The reply should hold every record, copied exactly.

[Dataset entries]
──────────
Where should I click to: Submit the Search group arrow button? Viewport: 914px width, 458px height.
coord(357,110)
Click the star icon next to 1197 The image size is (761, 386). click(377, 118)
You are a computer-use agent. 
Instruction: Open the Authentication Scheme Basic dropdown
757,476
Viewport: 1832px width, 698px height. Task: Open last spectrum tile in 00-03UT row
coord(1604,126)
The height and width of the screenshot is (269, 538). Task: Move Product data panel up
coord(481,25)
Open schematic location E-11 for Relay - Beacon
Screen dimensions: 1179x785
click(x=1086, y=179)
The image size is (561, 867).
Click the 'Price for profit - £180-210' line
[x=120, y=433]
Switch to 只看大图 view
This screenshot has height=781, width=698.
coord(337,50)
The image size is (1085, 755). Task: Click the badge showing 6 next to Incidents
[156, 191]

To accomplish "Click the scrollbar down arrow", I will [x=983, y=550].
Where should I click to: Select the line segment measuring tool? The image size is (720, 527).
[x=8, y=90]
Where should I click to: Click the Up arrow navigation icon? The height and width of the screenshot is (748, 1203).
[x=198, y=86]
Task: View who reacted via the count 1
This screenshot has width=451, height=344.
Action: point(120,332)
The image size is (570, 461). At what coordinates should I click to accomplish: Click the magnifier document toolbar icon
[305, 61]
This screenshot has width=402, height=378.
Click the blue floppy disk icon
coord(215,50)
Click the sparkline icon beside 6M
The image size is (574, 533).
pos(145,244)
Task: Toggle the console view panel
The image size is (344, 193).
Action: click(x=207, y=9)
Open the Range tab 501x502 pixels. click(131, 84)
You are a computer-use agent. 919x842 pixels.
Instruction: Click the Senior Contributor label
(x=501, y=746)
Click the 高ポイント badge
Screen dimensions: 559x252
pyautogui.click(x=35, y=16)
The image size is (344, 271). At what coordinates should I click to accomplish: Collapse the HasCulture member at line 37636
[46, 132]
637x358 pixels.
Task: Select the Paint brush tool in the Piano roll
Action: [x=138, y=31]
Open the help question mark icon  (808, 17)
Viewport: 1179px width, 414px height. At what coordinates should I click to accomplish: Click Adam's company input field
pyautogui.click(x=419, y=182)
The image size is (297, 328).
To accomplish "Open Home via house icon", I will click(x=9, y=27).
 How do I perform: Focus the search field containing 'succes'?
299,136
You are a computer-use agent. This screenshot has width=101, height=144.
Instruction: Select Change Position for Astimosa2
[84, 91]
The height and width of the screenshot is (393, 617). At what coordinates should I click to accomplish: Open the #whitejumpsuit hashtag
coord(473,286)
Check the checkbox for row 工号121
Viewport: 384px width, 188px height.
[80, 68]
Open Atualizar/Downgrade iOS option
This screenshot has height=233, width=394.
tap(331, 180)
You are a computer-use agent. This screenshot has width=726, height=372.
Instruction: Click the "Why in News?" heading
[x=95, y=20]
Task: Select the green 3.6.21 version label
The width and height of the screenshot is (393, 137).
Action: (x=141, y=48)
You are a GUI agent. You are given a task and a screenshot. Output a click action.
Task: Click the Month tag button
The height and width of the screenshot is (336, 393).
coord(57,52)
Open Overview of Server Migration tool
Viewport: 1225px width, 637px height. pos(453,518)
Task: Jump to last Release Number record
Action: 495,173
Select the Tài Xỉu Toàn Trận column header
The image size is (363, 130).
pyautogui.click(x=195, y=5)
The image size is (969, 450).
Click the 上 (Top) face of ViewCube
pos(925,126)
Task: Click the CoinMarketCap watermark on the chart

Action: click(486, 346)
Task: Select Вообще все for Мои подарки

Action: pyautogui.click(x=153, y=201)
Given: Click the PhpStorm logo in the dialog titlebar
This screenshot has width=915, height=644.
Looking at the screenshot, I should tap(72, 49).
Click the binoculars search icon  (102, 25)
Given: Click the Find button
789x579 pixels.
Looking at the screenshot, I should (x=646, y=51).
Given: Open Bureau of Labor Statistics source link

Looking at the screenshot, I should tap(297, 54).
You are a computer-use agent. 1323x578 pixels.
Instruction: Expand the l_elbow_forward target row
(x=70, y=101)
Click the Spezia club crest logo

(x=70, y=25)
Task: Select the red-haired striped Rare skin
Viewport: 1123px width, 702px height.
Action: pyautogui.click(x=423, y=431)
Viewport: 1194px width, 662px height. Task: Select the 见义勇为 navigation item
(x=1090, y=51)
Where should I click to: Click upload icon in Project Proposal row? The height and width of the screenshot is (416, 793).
──────────
• **Your solution**:
Where should I click to: Submit the Search group arrow button? Viewport: 914px width, 458px height.
coord(357,110)
Click the star icon next to 1197 The image size is (761, 386). click(377, 118)
You are a computer-use agent. 
Instruction: Open the Authentication Scheme Basic dropdown
757,476
Viewport: 1832px width, 698px height. Task: Open last spectrum tile in 00-03UT row
coord(1604,126)
The height and width of the screenshot is (269, 538). Task: Move Product data panel up
coord(481,25)
Open schematic location E-11 for Relay - Beacon
Screen dimensions: 1179x785
click(x=1086, y=179)
The image size is (561, 867).
Click the 'Price for profit - £180-210' line
[x=120, y=433]
Switch to 只看大图 view
This screenshot has height=781, width=698.
coord(337,50)
The image size is (1085, 755). Task: Click the badge showing 6 next to Incidents
[156, 191]

To accomplish "Click the scrollbar down arrow", I will [x=983, y=550].
Where should I click to: Select the line segment measuring tool? The image size is (720, 527).
[x=8, y=90]
Where should I click to: Click the Up arrow navigation icon? The height and width of the screenshot is (748, 1203).
[x=198, y=86]
Task: View who reacted via the count 1
This screenshot has width=451, height=344.
Action: point(120,332)
The image size is (570, 461). At what coordinates should I click to accomplish: Click the magnifier document toolbar icon
[305, 61]
This screenshot has width=402, height=378.
Click the blue floppy disk icon
coord(215,50)
Click the sparkline icon beside 6M
The image size is (574, 533).
pos(145,244)
Task: Toggle the console view panel
The image size is (344, 193).
Action: click(x=207, y=9)
Open the Range tab 501x502 pixels. click(131, 84)
You are a computer-use agent. 919x842 pixels.
Instruction: Click the Senior Contributor label
(x=501, y=746)
Click the 高ポイント badge
Screen dimensions: 559x252
pyautogui.click(x=35, y=16)
The image size is (344, 271). At what coordinates should I click to accomplish: Collapse the HasCulture member at line 37636
[46, 132]
637x358 pixels.
Task: Select the Paint brush tool in the Piano roll
Action: [x=138, y=31]
Open the help question mark icon  (808, 17)
Viewport: 1179px width, 414px height. At what coordinates should I click to accomplish: Click Adam's company input field
pyautogui.click(x=419, y=182)
The image size is (297, 328).
To accomplish "Open Home via house icon", I will click(x=9, y=27).
 How do I perform: Focus the search field containing 'succes'?
299,136
You are a computer-use agent. This screenshot has width=101, height=144.
Instruction: Select Change Position for Astimosa2
[84, 91]
The height and width of the screenshot is (393, 617). At what coordinates should I click to accomplish: Open the #whitejumpsuit hashtag
coord(473,286)
Check the checkbox for row 工号121
Viewport: 384px width, 188px height.
[80, 68]
Open Atualizar/Downgrade iOS option
This screenshot has height=233, width=394.
tap(331, 180)
You are a computer-use agent. This screenshot has width=726, height=372.
Instruction: Click the "Why in News?" heading
[x=95, y=20]
Task: Select the green 3.6.21 version label
The width and height of the screenshot is (393, 137).
Action: (x=141, y=48)
You are a GUI agent. You are given a task and a screenshot. Output a click action.
Task: Click the Month tag button
The height and width of the screenshot is (336, 393).
coord(57,52)
Open Overview of Server Migration tool
Viewport: 1225px width, 637px height. pos(453,518)
Task: Jump to last Release Number record
Action: 495,173
Select the Tài Xỉu Toàn Trận column header
The image size is (363, 130).
pyautogui.click(x=195, y=5)
The image size is (969, 450).
Click the 上 (Top) face of ViewCube
pos(925,126)
Task: Click the CoinMarketCap watermark on the chart

Action: click(486, 346)
Task: Select Вообще все for Мои подарки

Action: pyautogui.click(x=153, y=201)
Given: Click the PhpStorm logo in the dialog titlebar
This screenshot has width=915, height=644.
Looking at the screenshot, I should tap(72, 49).
Click the binoculars search icon  (102, 25)
Given: Click the Find button
789x579 pixels.
Looking at the screenshot, I should (x=646, y=51).
Given: Open Bureau of Labor Statistics source link

Looking at the screenshot, I should tap(297, 54).
You are a computer-use agent. 1323x578 pixels.
Instruction: Expand the l_elbow_forward target row
(x=70, y=101)
Click the Spezia club crest logo

(x=70, y=25)
Task: Select the red-haired striped Rare skin
Viewport: 1123px width, 702px height.
Action: pyautogui.click(x=423, y=431)
Viewport: 1194px width, 662px height. Task: Select the 见义勇为 navigation item
(x=1090, y=51)
Where should I click to: Click upload icon in Project Proposal row? The height and width of the screenshot is (416, 793).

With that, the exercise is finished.